SOURCE DOCUMENT:

I heard a Savannah Sparrow singing while I was watching the yellowlegs; when I turned around I was surprised to hear him singing in the grassy area behind me. This grassy area is bordered by four newly built roads, and one of the roads already has houses being built on it. I assume the developers will destroy what's left of that grassy block and put up more townhouses, but the Savannah Sparrow singing away was completely unaware of the threat to its habitat.

Savannah Sparrow

I walked along the road until I found him on a post quite close to the road. I was surprised at how close I was able to get to him, and my heart broke for him the entire time I spent photographing him, knowing that when he returns to his home next spring he will find it completely changed.

Savannah Sparrow

After leaving the pond I went to Dick Bell Park to see the Purple Martins. One of my friends got some really good shots while attending the banding session there last weekend, and I thought I'd go over to the park to see these swallows. When I got there I noticed that the houses were not on top of the poles, as usual, but were about four feet above the ground. I hadn't realized that the banding sessions take place every Saturday during the month of July, and that one was just starting as I arrived.

THINGS TO DO:
- A) According to the birding account, on which day and in which month do the Purple Martin banding sessions take place?
- B) From the birding account, return word for word the passage that opens with the words containing "I walked along" and closes with "as I arrived.".

RECORDED DATA:

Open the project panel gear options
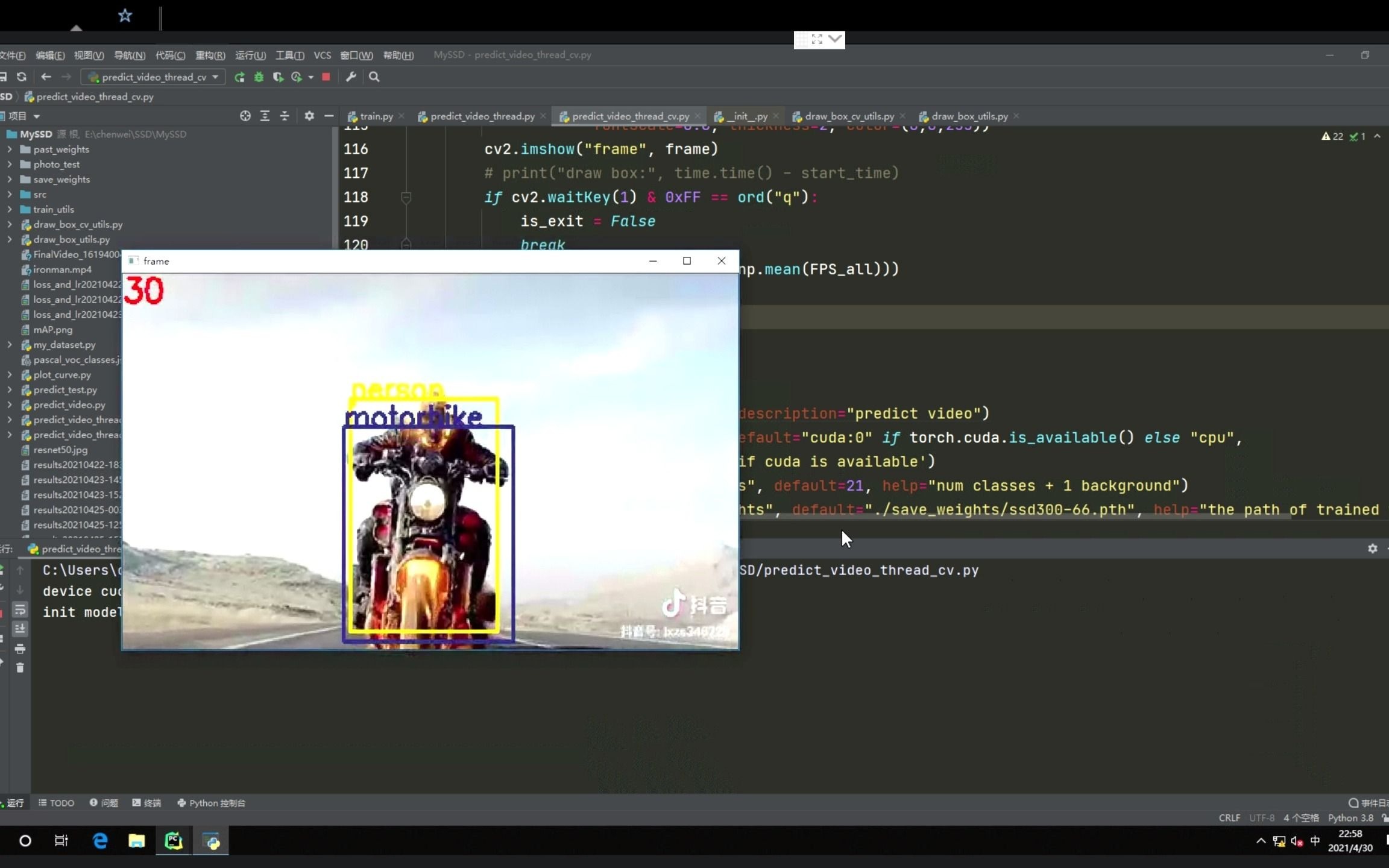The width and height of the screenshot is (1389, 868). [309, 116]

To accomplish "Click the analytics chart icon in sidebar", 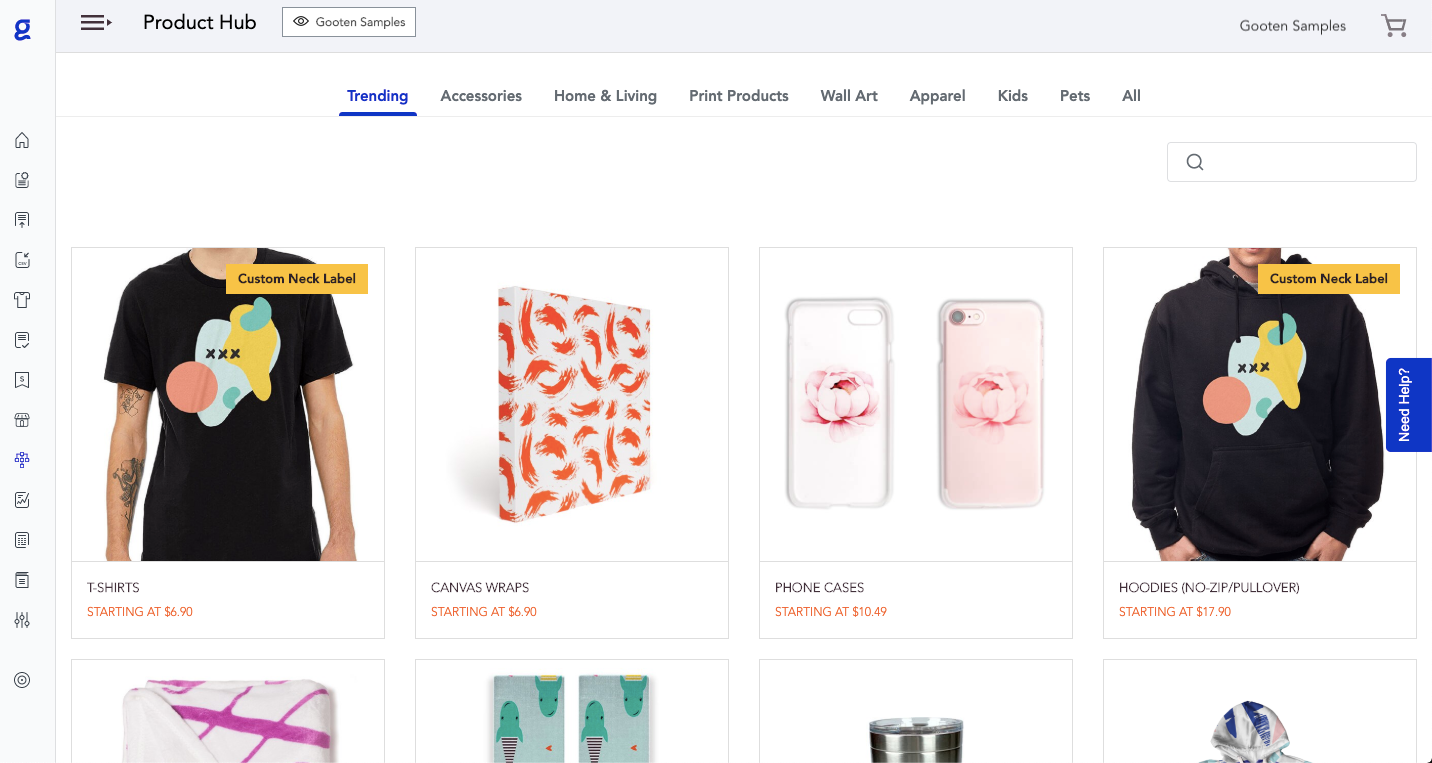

RESPONSES IN ORDER:
- A) Every Saturday during July.

- B)
I walked along the road until I found him on a post quite close to the road. I was surprised at how close I was able to get to him, and my heart broke for him the entire time I spent photographing him, knowing that when he returns to his home next spring he will find it completely changed.

Savannah Sparrow

After leaving the pond I went to Dick Bell Park to see the Purple Martins. One of my friends got some really good shots while attending the banding session there last weekend, and I thought I'd go over to the park to see these swallows. When I got there I noticed that the houses were not on top of the poles, as usual, but were about four feet above the ground. I hadn't realized that the banding sessions take place every Saturday during the month of July, and that one was just starting as I arrived.